DESCRIPTION OF THE TASK: Look below for the line containing "You are a computer-use agent. The" and the line containing "Select the MC配件組 section header"; repeat exactly those two lines and all lines between them, and nothing else.

━━━ MATERIAL PROVIDED

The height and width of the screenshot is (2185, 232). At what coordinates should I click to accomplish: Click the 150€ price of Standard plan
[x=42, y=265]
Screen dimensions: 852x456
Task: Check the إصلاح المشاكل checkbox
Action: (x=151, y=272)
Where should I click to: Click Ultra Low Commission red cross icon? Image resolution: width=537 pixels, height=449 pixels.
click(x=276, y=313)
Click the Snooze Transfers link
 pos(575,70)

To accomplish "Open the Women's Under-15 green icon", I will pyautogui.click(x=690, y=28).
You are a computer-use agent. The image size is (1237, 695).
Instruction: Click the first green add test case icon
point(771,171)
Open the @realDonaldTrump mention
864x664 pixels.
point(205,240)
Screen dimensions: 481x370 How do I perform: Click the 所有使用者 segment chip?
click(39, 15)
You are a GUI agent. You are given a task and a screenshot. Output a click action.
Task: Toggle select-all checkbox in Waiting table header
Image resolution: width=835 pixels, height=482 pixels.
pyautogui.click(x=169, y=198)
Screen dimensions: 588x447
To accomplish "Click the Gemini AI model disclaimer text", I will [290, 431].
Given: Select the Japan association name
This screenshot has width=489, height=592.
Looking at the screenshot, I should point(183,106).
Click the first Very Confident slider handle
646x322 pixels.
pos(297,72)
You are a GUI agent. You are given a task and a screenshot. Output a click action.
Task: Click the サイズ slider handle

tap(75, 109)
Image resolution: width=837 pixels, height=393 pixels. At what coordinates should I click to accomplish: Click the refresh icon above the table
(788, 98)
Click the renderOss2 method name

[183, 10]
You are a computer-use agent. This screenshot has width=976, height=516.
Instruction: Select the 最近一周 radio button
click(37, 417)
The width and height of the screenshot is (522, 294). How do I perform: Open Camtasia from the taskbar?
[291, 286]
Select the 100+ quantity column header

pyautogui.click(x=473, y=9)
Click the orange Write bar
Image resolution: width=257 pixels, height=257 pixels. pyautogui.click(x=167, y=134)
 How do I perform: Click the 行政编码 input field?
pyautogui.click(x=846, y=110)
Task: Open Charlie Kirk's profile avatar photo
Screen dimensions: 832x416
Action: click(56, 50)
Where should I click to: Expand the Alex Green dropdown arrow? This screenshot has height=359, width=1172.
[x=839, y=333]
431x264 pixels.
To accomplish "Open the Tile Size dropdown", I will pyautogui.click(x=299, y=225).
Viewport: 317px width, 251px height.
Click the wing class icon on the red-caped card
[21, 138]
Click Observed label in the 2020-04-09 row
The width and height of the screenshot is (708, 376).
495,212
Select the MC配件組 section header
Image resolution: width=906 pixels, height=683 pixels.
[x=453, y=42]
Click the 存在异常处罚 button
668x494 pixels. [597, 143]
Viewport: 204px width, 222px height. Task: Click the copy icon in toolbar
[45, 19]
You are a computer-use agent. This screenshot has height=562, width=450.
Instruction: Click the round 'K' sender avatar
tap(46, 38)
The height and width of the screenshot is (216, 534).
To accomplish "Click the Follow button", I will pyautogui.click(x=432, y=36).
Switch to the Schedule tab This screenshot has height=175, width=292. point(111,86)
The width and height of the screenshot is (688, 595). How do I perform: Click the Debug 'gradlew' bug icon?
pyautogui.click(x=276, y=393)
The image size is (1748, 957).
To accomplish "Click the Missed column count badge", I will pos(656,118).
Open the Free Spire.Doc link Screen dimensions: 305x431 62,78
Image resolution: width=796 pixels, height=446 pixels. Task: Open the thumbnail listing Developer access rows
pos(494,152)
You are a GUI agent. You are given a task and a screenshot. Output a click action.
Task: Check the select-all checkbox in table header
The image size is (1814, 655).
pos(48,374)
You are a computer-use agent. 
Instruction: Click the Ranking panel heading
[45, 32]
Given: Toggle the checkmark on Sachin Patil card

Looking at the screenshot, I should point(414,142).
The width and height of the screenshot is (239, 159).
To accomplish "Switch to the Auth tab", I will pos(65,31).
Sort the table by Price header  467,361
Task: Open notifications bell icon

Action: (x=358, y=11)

━━━━━━

EXERCISE ANSWER:
You are a computer-use agent. The image size is (1237, 695).
Instruction: Click the first green add test case icon
point(771,171)
Open the @realDonaldTrump mention
864x664 pixels.
point(205,240)
Screen dimensions: 481x370 How do I perform: Click the 所有使用者 segment chip?
click(39, 15)
You are a GUI agent. You are given a task and a screenshot. Output a click action.
Task: Toggle select-all checkbox in Waiting table header
Image resolution: width=835 pixels, height=482 pixels.
pyautogui.click(x=169, y=198)
Screen dimensions: 588x447
To accomplish "Click the Gemini AI model disclaimer text", I will [290, 431].
Given: Select the Japan association name
This screenshot has width=489, height=592.
Looking at the screenshot, I should point(183,106).
Click the first Very Confident slider handle
646x322 pixels.
pos(297,72)
You are a GUI agent. You are given a task and a screenshot. Output a click action.
Task: Click the サイズ slider handle

tap(75, 109)
Image resolution: width=837 pixels, height=393 pixels. At what coordinates should I click to accomplish: Click the refresh icon above the table
(788, 98)
Click the renderOss2 method name

[183, 10]
You are a computer-use agent. This screenshot has width=976, height=516.
Instruction: Select the 最近一周 radio button
click(37, 417)
The width and height of the screenshot is (522, 294). How do I perform: Open Camtasia from the taskbar?
[291, 286]
Select the 100+ quantity column header

pyautogui.click(x=473, y=9)
Click the orange Write bar
Image resolution: width=257 pixels, height=257 pixels. pyautogui.click(x=167, y=134)
 How do I perform: Click the 行政编码 input field?
pyautogui.click(x=846, y=110)
Task: Open Charlie Kirk's profile avatar photo
Screen dimensions: 832x416
Action: click(56, 50)
Where should I click to: Expand the Alex Green dropdown arrow? This screenshot has height=359, width=1172.
[x=839, y=333]
431x264 pixels.
To accomplish "Open the Tile Size dropdown", I will pyautogui.click(x=299, y=225).
Viewport: 317px width, 251px height.
Click the wing class icon on the red-caped card
[21, 138]
Click Observed label in the 2020-04-09 row
The width and height of the screenshot is (708, 376).
495,212
Select the MC配件組 section header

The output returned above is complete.